(What you are asked to do)
State how many lines of the data below hold the string "Viewport", giving nothing but the number.

== Data provided

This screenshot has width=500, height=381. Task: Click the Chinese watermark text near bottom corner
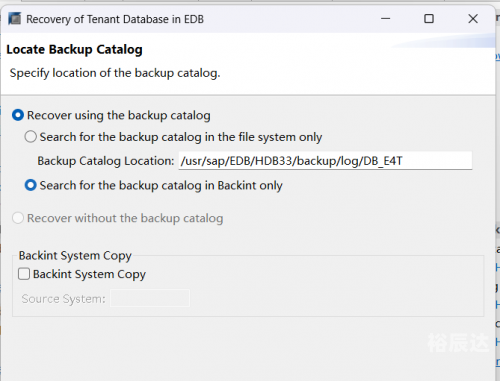pos(458,343)
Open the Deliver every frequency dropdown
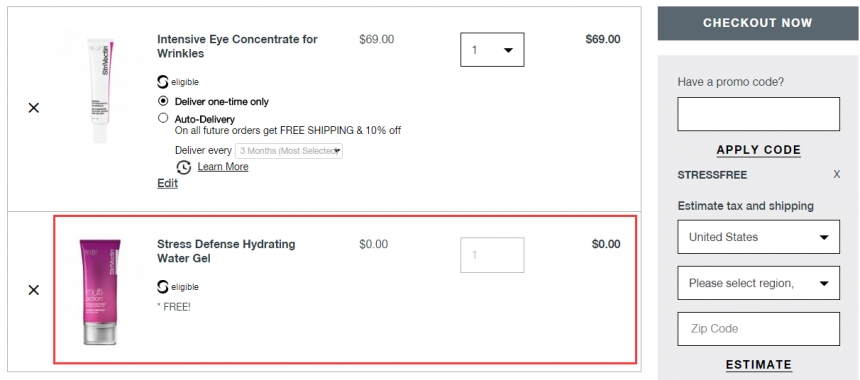Screen dimensions: 860x380 tap(289, 151)
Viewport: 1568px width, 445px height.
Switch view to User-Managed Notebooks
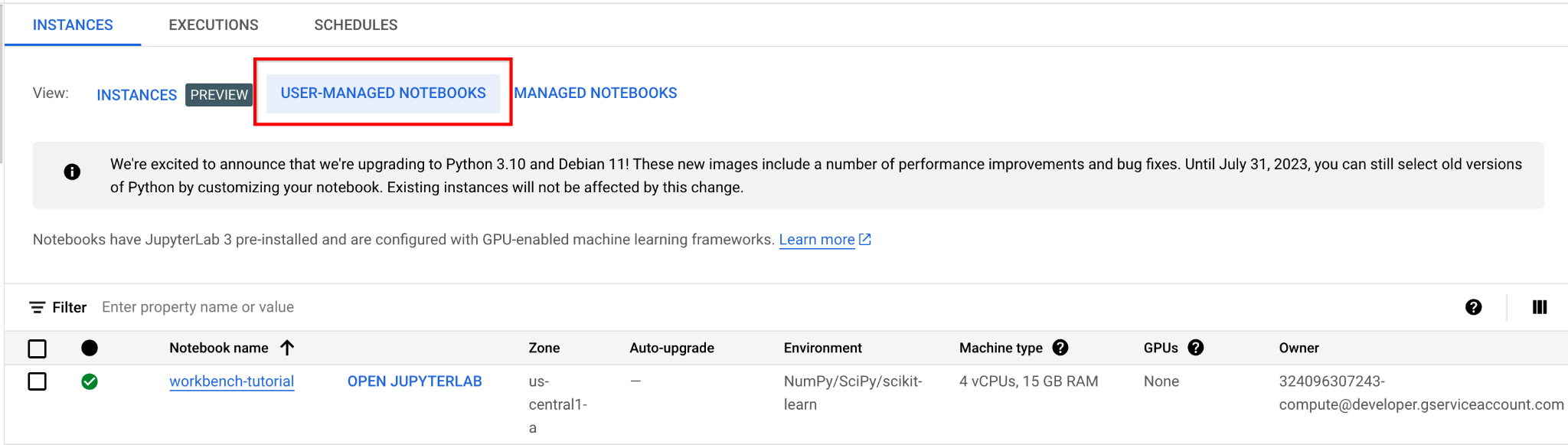tap(383, 93)
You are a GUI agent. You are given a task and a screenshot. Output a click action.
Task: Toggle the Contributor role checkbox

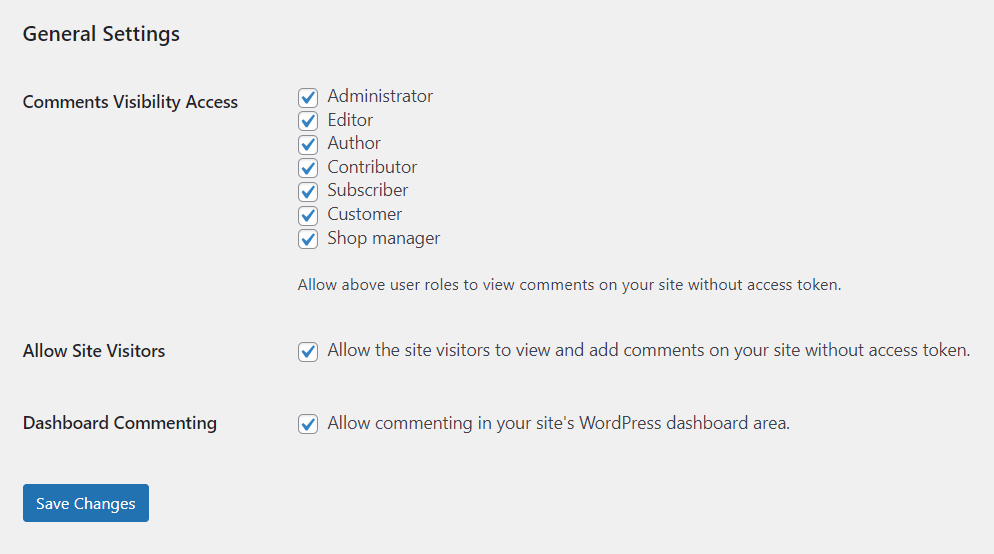(x=308, y=168)
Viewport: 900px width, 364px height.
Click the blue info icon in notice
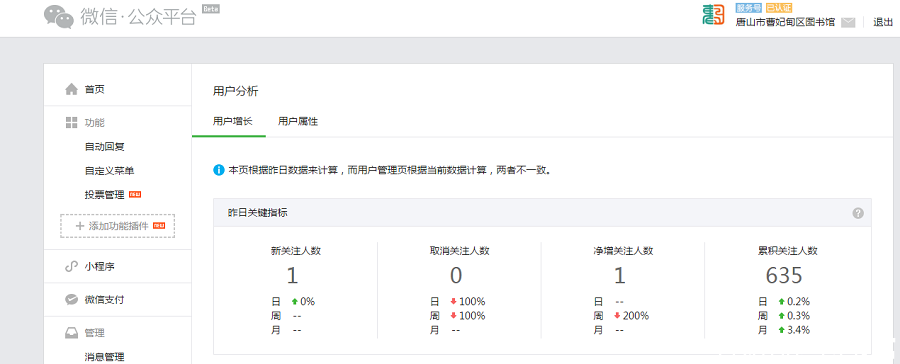click(219, 170)
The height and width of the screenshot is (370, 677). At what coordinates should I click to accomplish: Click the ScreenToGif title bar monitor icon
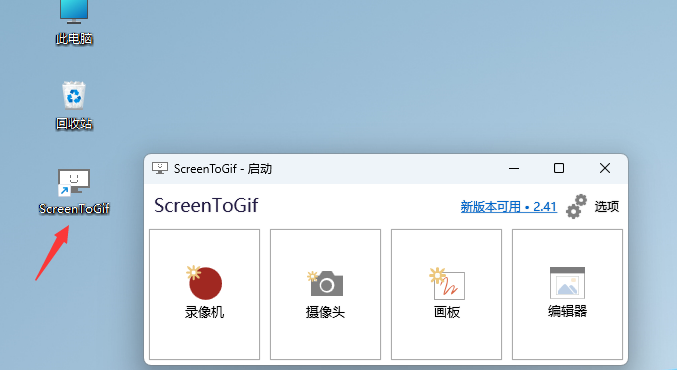click(x=160, y=168)
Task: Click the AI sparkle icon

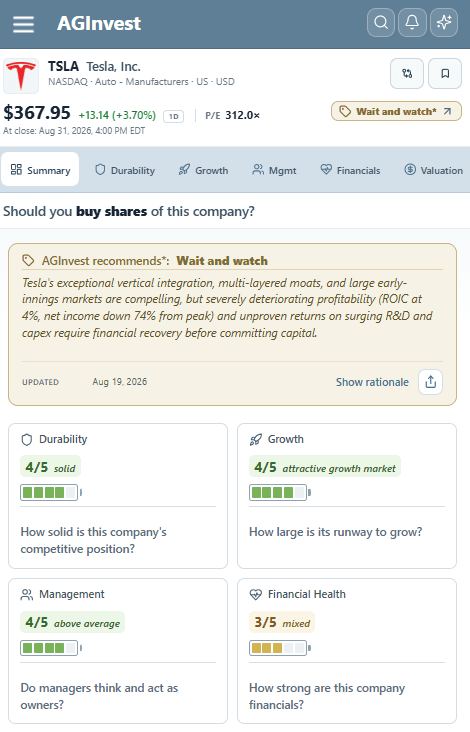Action: coord(444,22)
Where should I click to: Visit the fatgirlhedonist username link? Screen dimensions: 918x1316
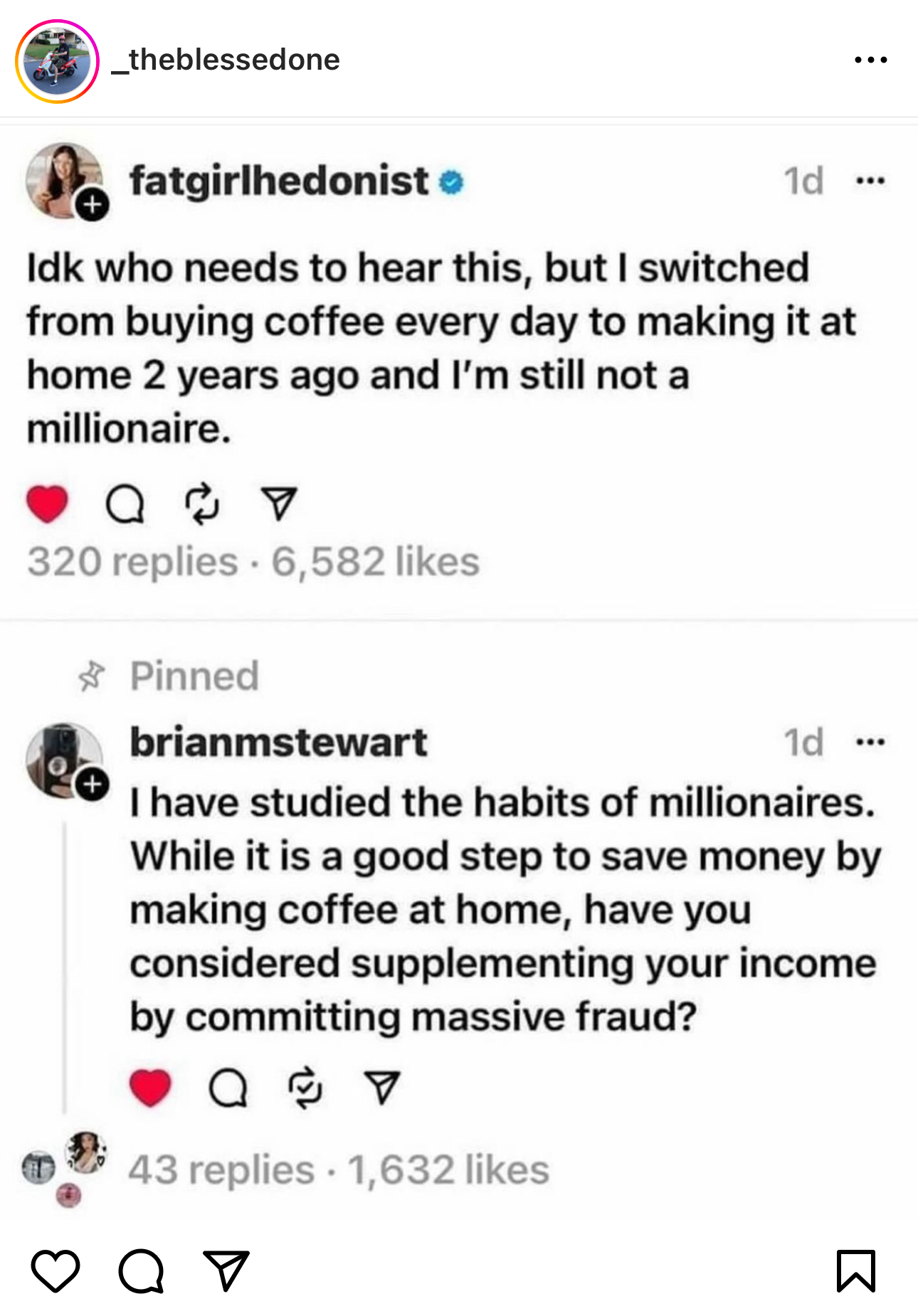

====

(Written answer)
2